In summary, overall, things are looking very
promising and we are looking forward to running more extensive tests. One problem we encountered during this
test was student laptops going into hibernation. When this happened the PGM sockets were
closed by the operating system and it was difficult to restore them when the
laptop came out of hibernation. In fact
the students would have to close CXP completely and restart it to get back into
the Venue. We asked the students to
change their powersave options, but it is difficult to coordinate such a change
in this large of an environment.
5. Phase IV:
I-MINDS Deployment Tests
We were not too sure about how I-MINDS would work
over wireless networks. I-MINDS makes
extensive use of a database, has numerous tracking/logging points, and involves
a large volume of message exchanges.
Thus, we built a simple simulator to test message sending and
receiving. After we were comfortable
with the design, we tried to deploy I-MINDS in the same JDE183H class. The deployment was a failure. We report here our findings.
To
test the 3.0 version of our capability we installed it on eight borrowed
laptops. Six of the laptops are six year
old IBM Thinkpads with 802.11b, while the other two were newer Toshiba
Satellite tablets with 802.11g. The
laptops were split into two groups.
Messages sent by participants in the first group were only received by
other participants in the first group.
The same was true of the second group; there was no overlap between
groups.
On
the teacher version only, we also automatically started the I-MINDS capability.
- More than
thirty of the students were able to run the script and connect to the UNL
CXP Venue.
- Unfortunately
at this point in test we started to encounter problems.

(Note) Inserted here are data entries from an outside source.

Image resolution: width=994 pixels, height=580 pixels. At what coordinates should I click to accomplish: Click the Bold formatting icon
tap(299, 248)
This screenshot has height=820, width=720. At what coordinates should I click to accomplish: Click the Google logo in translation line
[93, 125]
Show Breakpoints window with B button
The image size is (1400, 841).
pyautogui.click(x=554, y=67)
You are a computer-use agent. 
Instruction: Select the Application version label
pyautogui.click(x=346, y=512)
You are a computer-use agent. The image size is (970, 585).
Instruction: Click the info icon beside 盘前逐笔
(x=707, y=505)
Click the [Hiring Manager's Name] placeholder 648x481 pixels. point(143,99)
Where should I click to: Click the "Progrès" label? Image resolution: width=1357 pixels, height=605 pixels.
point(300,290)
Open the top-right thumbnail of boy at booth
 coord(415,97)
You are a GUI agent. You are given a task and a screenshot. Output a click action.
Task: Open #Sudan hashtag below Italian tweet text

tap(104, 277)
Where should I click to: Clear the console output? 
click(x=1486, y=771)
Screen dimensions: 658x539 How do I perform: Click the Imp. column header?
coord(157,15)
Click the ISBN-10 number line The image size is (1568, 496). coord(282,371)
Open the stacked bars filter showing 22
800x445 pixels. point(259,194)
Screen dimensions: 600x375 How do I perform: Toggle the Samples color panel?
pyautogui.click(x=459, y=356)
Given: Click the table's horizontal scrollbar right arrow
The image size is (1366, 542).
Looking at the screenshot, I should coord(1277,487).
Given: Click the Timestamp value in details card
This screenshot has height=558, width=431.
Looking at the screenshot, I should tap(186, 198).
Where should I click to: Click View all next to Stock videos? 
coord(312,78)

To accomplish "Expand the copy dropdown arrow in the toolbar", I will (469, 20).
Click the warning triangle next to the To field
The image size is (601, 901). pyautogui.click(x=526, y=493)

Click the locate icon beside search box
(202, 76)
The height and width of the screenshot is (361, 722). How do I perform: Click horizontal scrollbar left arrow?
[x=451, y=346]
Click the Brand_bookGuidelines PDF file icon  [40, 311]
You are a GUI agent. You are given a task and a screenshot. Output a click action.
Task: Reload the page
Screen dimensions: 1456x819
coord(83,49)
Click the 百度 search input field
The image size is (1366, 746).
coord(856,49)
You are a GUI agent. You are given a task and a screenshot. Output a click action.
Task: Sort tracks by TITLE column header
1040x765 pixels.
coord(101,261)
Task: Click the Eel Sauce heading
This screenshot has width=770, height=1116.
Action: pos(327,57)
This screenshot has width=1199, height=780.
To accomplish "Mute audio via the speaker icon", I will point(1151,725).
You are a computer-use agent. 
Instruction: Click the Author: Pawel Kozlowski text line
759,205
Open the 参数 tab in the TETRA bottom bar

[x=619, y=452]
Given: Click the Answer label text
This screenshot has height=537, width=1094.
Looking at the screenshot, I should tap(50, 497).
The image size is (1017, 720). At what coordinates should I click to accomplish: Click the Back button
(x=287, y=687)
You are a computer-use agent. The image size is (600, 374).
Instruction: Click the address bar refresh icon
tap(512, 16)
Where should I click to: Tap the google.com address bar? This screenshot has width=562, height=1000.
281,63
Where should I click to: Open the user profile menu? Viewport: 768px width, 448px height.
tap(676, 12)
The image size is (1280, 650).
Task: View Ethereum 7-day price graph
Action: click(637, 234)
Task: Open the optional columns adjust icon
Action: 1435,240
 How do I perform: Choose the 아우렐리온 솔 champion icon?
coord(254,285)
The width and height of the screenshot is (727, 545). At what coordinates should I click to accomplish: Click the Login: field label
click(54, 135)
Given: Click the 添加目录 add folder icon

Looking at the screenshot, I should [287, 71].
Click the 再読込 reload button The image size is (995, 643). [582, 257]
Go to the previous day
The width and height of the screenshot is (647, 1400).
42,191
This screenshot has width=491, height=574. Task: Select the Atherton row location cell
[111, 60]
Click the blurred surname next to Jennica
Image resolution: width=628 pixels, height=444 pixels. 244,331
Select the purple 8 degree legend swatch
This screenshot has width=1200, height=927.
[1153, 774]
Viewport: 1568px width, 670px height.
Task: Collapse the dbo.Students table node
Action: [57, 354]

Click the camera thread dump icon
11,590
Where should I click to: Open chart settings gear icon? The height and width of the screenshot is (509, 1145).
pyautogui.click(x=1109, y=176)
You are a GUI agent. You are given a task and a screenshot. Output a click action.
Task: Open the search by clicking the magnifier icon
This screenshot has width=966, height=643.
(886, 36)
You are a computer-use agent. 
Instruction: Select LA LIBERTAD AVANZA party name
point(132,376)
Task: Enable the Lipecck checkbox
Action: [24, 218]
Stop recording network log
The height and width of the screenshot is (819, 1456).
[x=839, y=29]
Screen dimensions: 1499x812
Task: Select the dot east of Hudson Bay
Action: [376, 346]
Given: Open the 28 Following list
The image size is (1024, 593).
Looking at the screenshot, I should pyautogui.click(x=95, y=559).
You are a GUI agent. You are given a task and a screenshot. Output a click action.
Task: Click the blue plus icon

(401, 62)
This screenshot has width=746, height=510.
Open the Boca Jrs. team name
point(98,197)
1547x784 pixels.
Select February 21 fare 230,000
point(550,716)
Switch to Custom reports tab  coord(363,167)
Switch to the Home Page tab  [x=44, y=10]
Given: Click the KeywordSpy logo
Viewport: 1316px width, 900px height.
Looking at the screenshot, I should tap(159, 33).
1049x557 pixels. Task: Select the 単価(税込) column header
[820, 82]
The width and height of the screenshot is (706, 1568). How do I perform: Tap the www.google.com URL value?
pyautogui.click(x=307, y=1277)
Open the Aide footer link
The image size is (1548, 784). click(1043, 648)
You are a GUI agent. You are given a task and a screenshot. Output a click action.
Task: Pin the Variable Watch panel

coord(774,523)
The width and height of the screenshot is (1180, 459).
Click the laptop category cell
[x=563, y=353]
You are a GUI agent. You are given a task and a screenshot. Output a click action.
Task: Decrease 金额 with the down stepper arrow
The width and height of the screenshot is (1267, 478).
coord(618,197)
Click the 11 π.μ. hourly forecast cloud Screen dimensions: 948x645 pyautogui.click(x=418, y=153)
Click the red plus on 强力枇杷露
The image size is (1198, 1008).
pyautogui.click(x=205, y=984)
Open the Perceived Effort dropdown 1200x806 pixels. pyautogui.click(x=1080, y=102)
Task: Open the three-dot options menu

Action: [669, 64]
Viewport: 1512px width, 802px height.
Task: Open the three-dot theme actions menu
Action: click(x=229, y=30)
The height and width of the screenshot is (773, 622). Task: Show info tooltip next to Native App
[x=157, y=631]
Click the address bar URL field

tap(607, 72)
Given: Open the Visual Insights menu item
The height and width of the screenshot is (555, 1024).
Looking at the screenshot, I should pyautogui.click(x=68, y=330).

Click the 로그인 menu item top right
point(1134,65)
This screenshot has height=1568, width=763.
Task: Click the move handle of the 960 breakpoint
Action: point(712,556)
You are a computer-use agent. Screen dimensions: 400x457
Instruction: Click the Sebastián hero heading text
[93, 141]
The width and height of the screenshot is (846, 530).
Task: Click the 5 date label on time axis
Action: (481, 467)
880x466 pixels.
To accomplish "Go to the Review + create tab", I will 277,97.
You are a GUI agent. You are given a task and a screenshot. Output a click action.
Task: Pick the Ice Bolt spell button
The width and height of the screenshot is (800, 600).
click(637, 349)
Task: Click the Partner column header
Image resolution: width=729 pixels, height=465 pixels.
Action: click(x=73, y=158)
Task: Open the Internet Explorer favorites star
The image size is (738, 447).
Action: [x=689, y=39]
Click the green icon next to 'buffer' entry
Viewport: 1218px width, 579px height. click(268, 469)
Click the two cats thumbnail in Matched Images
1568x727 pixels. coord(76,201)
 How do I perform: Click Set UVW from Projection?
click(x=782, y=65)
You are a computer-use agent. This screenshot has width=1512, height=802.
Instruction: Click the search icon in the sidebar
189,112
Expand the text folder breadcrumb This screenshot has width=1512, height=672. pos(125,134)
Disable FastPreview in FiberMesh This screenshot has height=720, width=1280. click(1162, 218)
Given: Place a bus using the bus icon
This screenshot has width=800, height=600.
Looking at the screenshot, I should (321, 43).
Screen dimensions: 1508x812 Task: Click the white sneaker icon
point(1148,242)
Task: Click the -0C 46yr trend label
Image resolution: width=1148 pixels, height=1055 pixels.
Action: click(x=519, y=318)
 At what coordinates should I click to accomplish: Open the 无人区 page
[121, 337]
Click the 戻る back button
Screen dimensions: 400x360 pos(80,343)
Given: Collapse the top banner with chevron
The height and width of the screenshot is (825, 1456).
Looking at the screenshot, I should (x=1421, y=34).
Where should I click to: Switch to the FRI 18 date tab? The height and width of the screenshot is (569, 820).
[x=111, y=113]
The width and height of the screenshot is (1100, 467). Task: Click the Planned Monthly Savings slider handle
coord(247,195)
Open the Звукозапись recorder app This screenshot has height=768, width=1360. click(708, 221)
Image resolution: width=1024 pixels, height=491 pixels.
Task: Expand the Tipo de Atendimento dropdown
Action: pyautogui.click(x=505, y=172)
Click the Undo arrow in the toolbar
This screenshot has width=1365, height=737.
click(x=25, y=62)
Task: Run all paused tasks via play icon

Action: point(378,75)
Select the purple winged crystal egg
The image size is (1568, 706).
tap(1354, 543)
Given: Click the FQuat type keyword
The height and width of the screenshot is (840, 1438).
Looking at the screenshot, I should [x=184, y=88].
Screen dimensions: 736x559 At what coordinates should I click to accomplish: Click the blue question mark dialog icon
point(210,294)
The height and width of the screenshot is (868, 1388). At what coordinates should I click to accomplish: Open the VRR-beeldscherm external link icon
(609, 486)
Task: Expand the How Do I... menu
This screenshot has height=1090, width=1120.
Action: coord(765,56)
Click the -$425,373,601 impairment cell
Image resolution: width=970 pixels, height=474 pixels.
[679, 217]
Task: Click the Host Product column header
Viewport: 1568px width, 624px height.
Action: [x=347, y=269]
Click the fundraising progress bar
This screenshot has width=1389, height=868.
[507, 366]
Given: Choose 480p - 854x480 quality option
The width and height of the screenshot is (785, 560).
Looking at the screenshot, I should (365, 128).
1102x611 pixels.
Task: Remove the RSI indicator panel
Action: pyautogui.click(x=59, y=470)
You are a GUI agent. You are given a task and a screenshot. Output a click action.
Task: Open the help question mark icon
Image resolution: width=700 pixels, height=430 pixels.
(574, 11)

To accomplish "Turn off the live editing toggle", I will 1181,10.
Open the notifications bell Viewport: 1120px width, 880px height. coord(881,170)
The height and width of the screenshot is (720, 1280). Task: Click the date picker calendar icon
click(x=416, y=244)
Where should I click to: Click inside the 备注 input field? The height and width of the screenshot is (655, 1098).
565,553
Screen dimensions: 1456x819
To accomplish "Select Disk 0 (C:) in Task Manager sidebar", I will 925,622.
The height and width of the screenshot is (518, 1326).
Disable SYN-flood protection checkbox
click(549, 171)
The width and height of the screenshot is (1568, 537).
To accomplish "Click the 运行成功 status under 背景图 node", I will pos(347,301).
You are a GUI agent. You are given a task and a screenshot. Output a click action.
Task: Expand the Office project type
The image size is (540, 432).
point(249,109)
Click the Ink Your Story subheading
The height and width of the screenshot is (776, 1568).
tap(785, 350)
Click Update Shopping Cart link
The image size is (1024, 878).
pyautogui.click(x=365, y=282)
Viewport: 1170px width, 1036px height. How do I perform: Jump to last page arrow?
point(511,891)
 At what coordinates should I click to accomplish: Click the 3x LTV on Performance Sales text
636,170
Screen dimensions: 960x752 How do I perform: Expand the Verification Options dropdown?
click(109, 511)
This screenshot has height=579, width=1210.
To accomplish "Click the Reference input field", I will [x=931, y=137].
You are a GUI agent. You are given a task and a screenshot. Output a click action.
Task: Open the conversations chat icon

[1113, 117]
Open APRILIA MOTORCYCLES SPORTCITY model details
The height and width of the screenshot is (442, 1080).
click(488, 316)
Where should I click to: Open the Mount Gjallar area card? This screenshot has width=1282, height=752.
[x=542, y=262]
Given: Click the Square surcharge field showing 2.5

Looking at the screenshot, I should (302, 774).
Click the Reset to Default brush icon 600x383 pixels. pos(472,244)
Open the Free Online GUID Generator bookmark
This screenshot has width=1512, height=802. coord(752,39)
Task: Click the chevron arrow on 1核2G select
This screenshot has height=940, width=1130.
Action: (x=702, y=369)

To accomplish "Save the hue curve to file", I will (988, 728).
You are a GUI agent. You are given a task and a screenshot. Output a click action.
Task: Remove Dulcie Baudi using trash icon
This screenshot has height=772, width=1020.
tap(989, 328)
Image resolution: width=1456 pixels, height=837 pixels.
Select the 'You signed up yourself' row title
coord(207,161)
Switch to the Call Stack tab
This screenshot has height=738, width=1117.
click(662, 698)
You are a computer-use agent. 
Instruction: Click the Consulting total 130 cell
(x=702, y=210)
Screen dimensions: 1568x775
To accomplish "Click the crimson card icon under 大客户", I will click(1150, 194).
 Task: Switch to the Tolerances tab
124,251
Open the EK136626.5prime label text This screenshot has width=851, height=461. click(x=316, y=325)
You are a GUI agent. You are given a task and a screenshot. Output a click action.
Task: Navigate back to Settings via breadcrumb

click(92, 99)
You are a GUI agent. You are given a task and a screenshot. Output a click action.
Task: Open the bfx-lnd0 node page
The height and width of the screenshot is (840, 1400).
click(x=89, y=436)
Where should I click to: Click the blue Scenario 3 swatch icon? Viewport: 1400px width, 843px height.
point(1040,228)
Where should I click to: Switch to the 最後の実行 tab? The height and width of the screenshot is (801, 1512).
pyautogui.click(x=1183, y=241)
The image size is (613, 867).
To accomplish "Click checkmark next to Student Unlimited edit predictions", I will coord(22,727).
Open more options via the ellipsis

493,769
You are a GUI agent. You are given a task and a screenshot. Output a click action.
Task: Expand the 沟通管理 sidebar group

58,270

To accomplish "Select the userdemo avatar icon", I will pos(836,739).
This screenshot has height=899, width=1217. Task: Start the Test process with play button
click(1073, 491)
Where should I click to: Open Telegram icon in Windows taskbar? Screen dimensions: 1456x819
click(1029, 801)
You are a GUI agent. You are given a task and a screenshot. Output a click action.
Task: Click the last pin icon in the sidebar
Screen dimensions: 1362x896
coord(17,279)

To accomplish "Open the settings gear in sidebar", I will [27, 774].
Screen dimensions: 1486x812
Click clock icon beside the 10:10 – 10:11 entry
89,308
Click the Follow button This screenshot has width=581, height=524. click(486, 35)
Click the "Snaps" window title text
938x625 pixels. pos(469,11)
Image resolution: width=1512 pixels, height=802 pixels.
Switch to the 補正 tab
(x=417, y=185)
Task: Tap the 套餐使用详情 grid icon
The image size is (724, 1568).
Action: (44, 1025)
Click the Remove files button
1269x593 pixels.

Around one quarter of the students
received an exception when CXP tried to load the capability instance for
their computers.
- When we
consulted the error logs for the ConferenceXP API we discovered that these
students were unable to connect to the I-MINDS database. In all but two cases it appeared that
the students configured the database connection through a system DSN on
their machines properly. However,
deleting the DSN and creating a new one solved the capability crash
problem in all but one machine. We
are not sure whether this was just user error, or a more insidious problem
involving our database connection on a saturated wireless network.
- We also
had problems with the capability being started more than once. This of course caused the capability
form to appear multiple times on all machines connected to the Venue. Right now we have two possible
explanations for why this happened:
- The
first is that one or more curious students decided to start the
capability, to see what would happen.
While this might have happened once or twice, it does not explain
the six plus versions of capability running at the same time!
- The
second explanation is a problem with late join in PGM. Basically, whenever a user joins a
venue that already has a capability running, the machine that began the
capability sends out information to the new user to help them to start
running the capability as well.
However, late join might conflict with this approach. Here is how late join works: all senders keep track of their last X
messages (where X is configurable) in a send window. When a new user joins, their receiver
asks the sender for a certain percentage of those X messages in the
window (this percentage ranges from 0 – 75). If the original capability start is one
of those messages in the send window, the user will automatically receive
the original start, and also the one the sender transmits when the new
user joins, causing two instances of the capability to begin on the new
user’s machine. Since they now
have two, the second one might cause the new user to become a capability
sender themselves, which would result in everyone else loading a second
instance as well. Obviously, as
more users join the venue, this effect will cause even more capability
instances to be loaded. This
behavior was observed in our last test in Soh’s class, but we have been
unable to confirm if it was caused by late join or if students simply
started up new instances after being told not to.
In
summary, we need to address the above problems that occur when we scale
up and when we deal with users in non-control environments.